● TEXTAUSZUG
====
Auch deshalb bin ich dankbar, dass Sie heute hier sind, denn bei Ihnen und all jenen, die alles direkt erlebt haben, schwindet die Erinnerung nicht. Einige tragen sichtbare Narben für den Rest ihres Lebens davon, sind körperlich eingeschränkt, können vielleicht ihren Beruf nicht mehr ausüben. Und manche tragen unsichtbare Narben, Narben auf der Seele, Narben, die schwer oder nie heilen. Deshalb soll es heute an diesem Runden Tisch vor allem um Sie gehen, um Ihre Erfahrungen mit politischer Gewalt. Und ich weiß, nicht nur mir ist es ein Bedürfnis, auch Sie wollen darüber sprechen, was politische Gewalt für uns als Gesellschaft bedeutet. Was können, was müssen wir dagegen tun?

Eins steht fest: Politische Gewalt trifft nicht jeden, aber sie betrifft uns alle. Sie bedroht unsere Art zu leben. Sie bedroht unsere Freiheit. Demokratie lebt davon, dass Auseinandersetzungen mit Respekt vor dem anderen geführt werden. Sie kennt den politischen Gegner, sieht in ihm aber nicht den Feind. Sie schützt die Minderheit, anerkennt aber die Mehrheit. Und beides geht nicht ohne die Bereitschaft zum Kompromiss. Und diese Grundregeln der Demokratie, die löscht politische Gewalt aus. Politische Gewalt zerstört die Demokratie.

Das passiert nicht über Nacht, sondern der Weg dahin ist schleichend: Wo wir unsere Sprache verrohen lassen, wo die Hemmschwelle sinkt, Hass zu verbreiten und ihn im Netz millionenfach zu teilen und zu liken, wo nur noch Schwarz und Weiß regiert, wo Unversöhnlichkeit einzieht in die Auseinandersetzungen, wo Menschen oder bestimmte Gruppen abgewertet und entwürdigt, die Institutionen der Demokratie verächtlich gemacht werden, dort beginnt die Erosion der Demokratie. Und wenn die großen Digitalunternehmen ihrer Verantwortung nicht nachkommen, schneller und entschiedener gegen Beleidigungen, Bedrohungen, gegen die Billigung von Straftaten vorzugehen, dann erodiert unsere Demokratie schon dort.
====
● DATENAUSZUG
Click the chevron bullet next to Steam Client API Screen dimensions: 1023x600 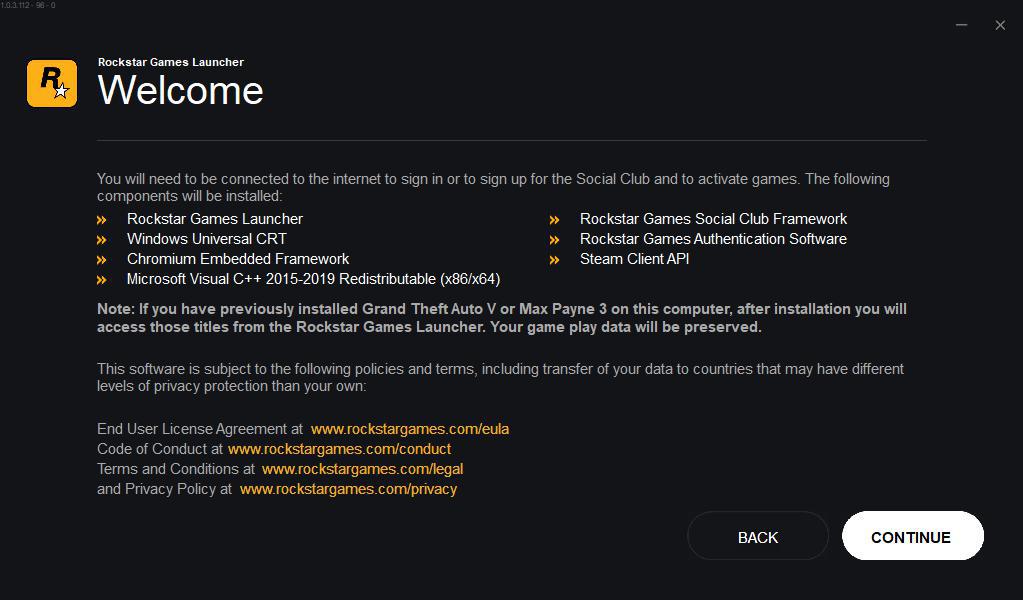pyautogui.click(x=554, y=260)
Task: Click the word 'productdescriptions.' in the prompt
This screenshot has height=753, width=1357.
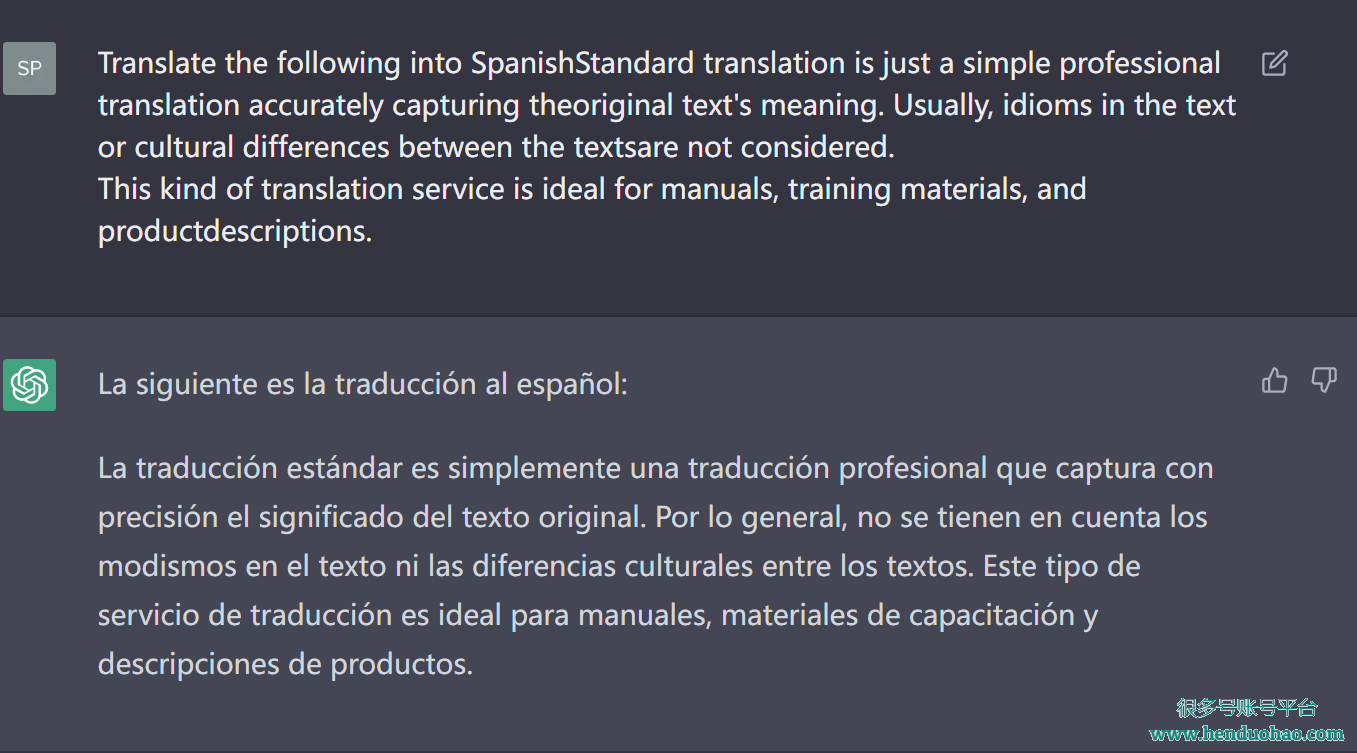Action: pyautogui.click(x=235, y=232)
====
● AUFGABENSTELLUNG
Erkläre in ein bis drei Sätzen, warum politische Gewalt laut dem Textauszug die Demokratie zerstört. Das Material wird hierfür nicht benötigt.

● LÖSUNG
Demokratie lebt davon, dass Auseinandersetzungen mit Respekt vor dem anderen geführt werden, dass der politische Gegner nicht als Feind gilt und dass die Minderheit geschützt und die Mehrheit anerkannt wird, was Kompromissbereitschaft voraussetzt. Politische Gewalt löscht genau diese Grundregeln aus und zerstört damit die Demokratie.